**INSTRUCTIONS FOR THE TASK**
Please edit the lines from the first one through the line with "Looking at the" so that "swatch" becomes "tile", keeping everything else as it stands. Return only those lines, and omit the pictures.

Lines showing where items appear

>> Begin

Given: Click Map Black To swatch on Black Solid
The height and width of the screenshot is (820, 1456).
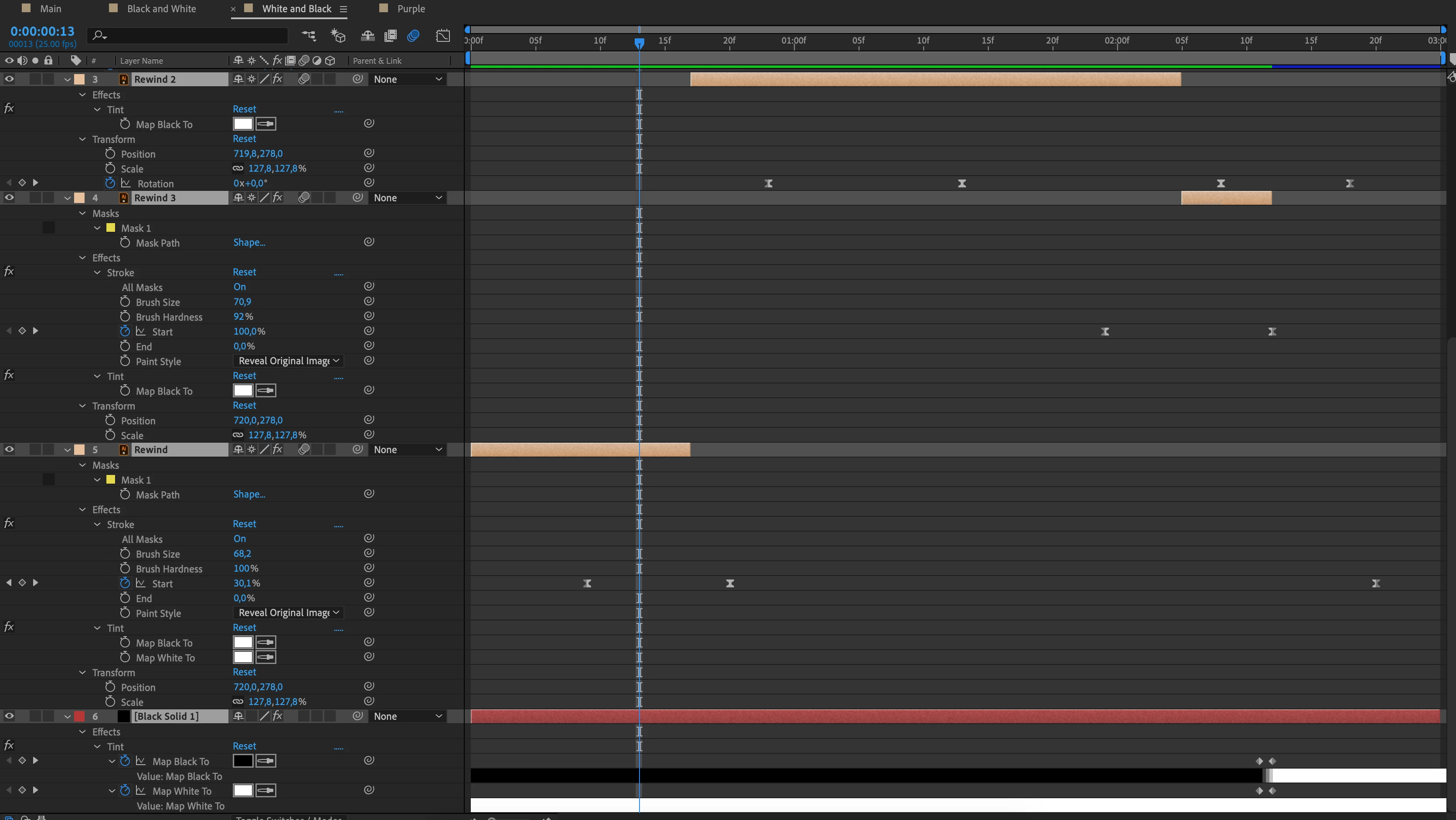Looking at the screenshot, I should [x=243, y=761].
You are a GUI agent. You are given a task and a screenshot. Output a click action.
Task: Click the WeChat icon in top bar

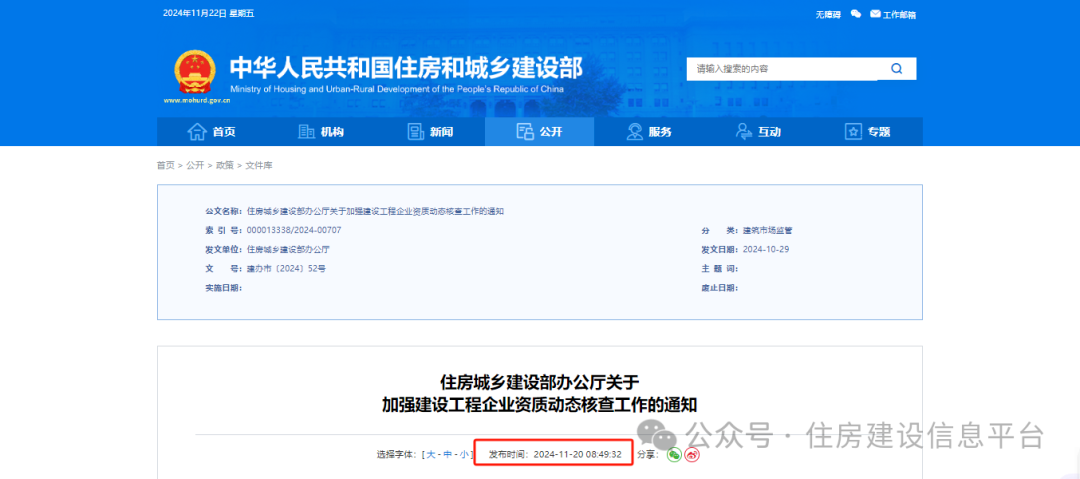pos(855,14)
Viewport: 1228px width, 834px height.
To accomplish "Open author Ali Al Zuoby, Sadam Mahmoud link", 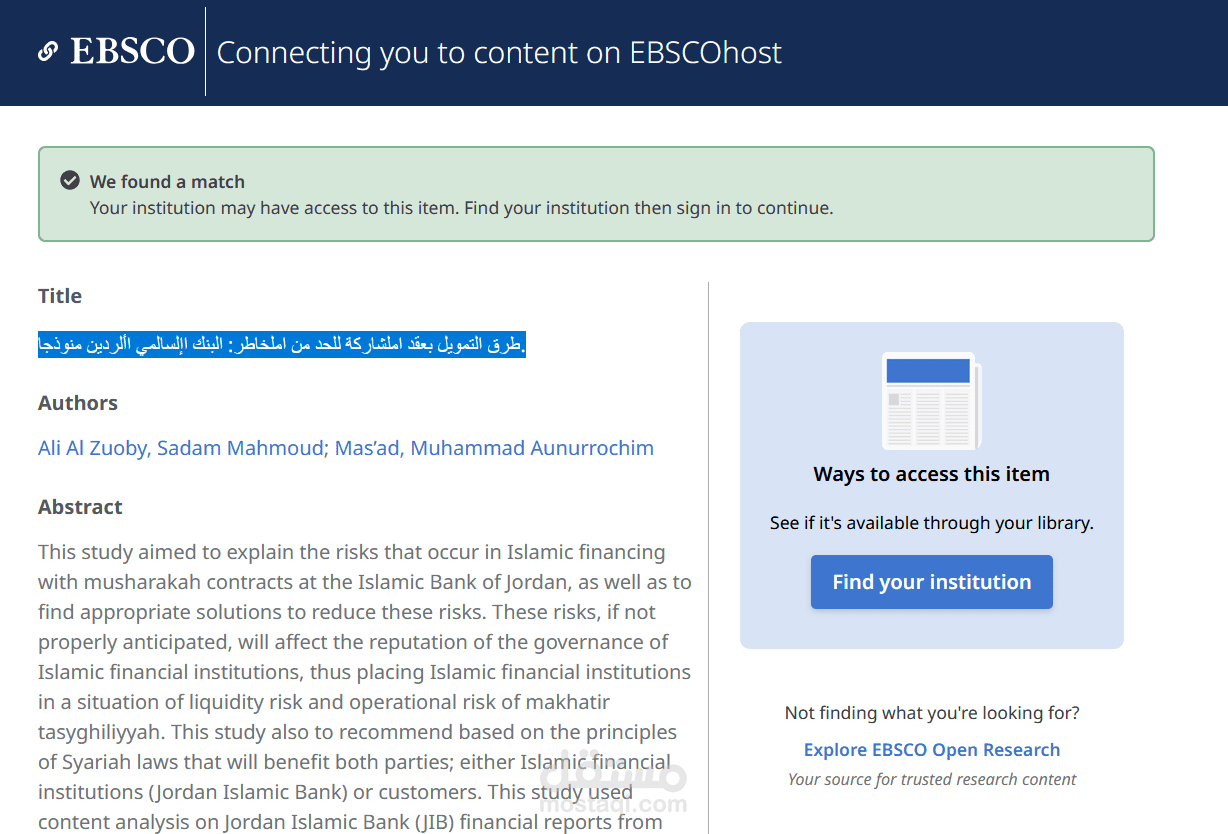I will point(181,448).
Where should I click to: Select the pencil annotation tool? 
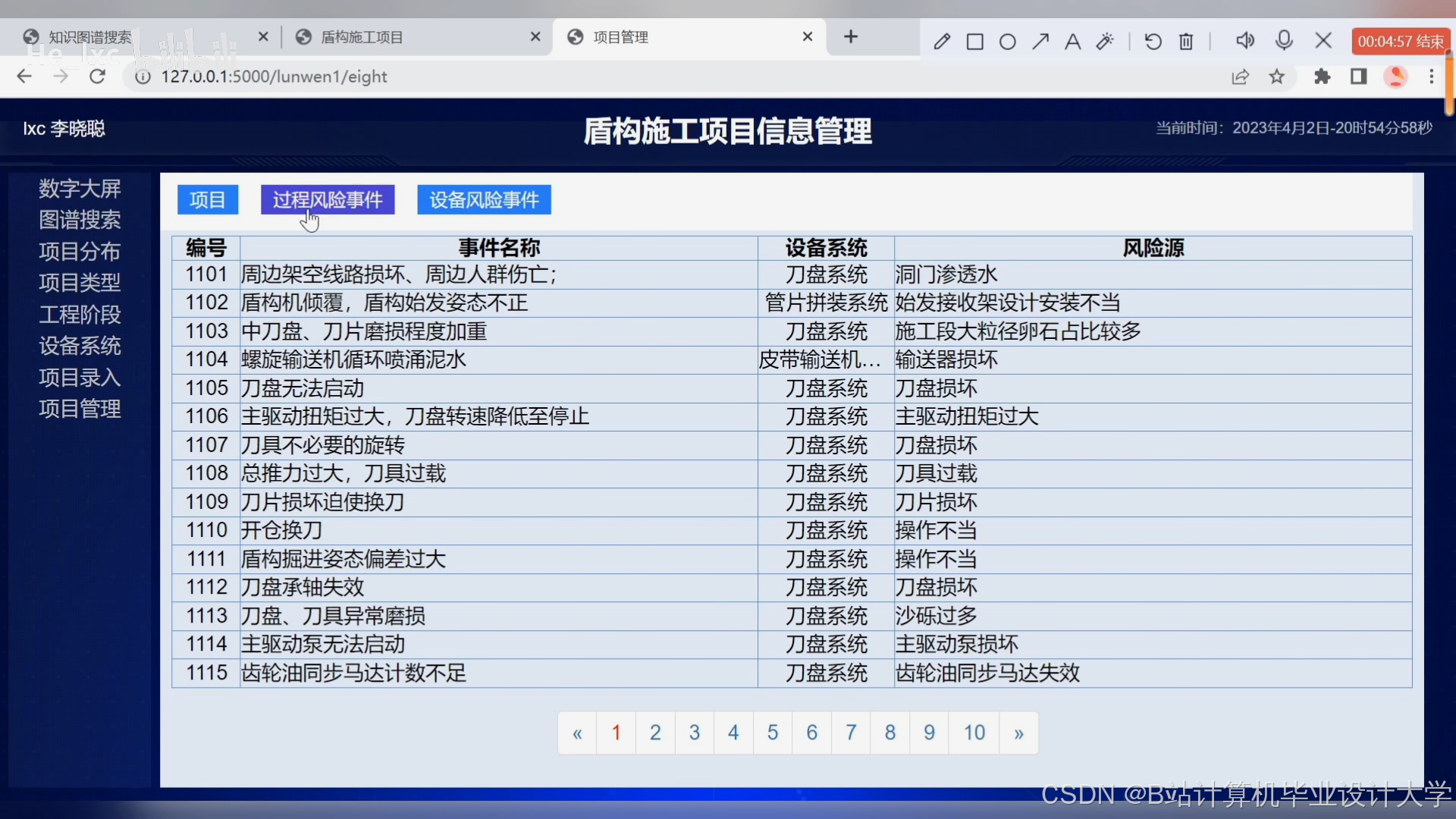tap(942, 41)
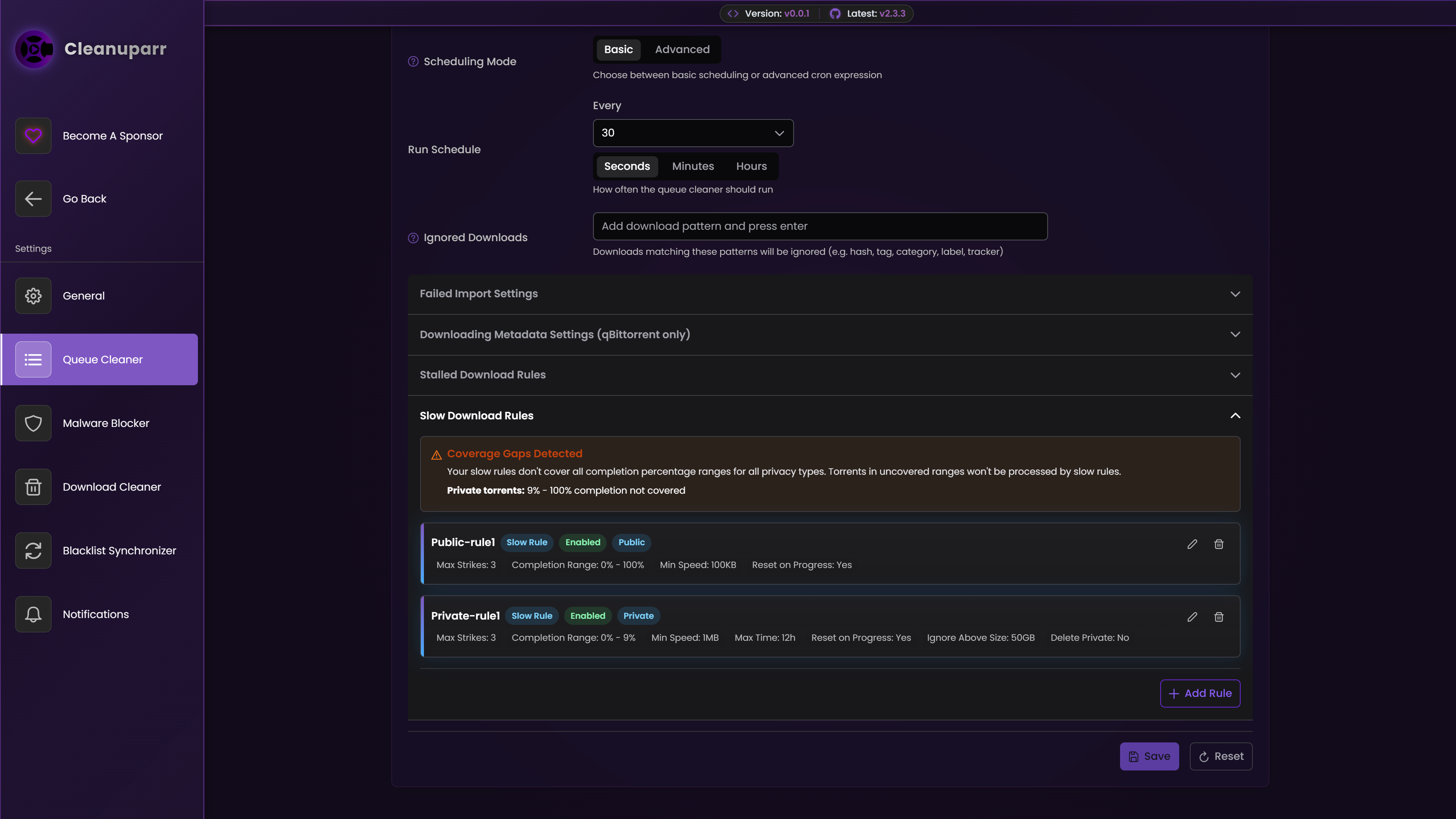Edit Private-rule1 with the pencil icon
The image size is (1456, 819).
[x=1192, y=617]
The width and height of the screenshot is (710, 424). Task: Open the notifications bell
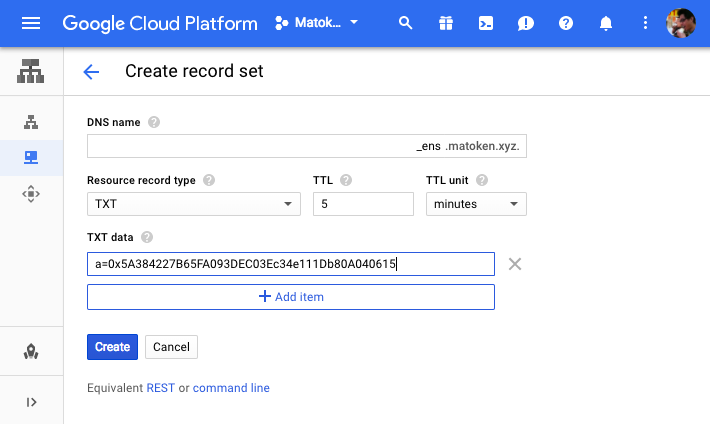606,23
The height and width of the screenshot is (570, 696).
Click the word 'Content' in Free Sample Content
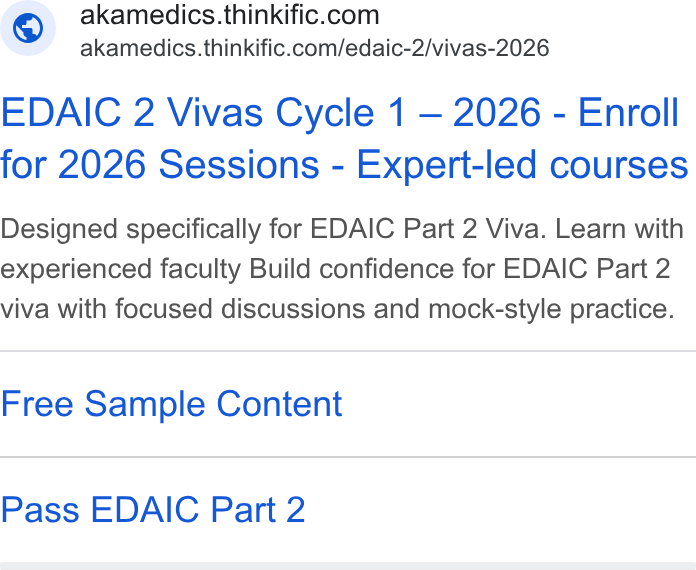279,404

>> End

**THE ANSWER**
Given: Click Map Black To tile on Black Solid
The height and width of the screenshot is (820, 1456).
Looking at the screenshot, I should [x=243, y=761].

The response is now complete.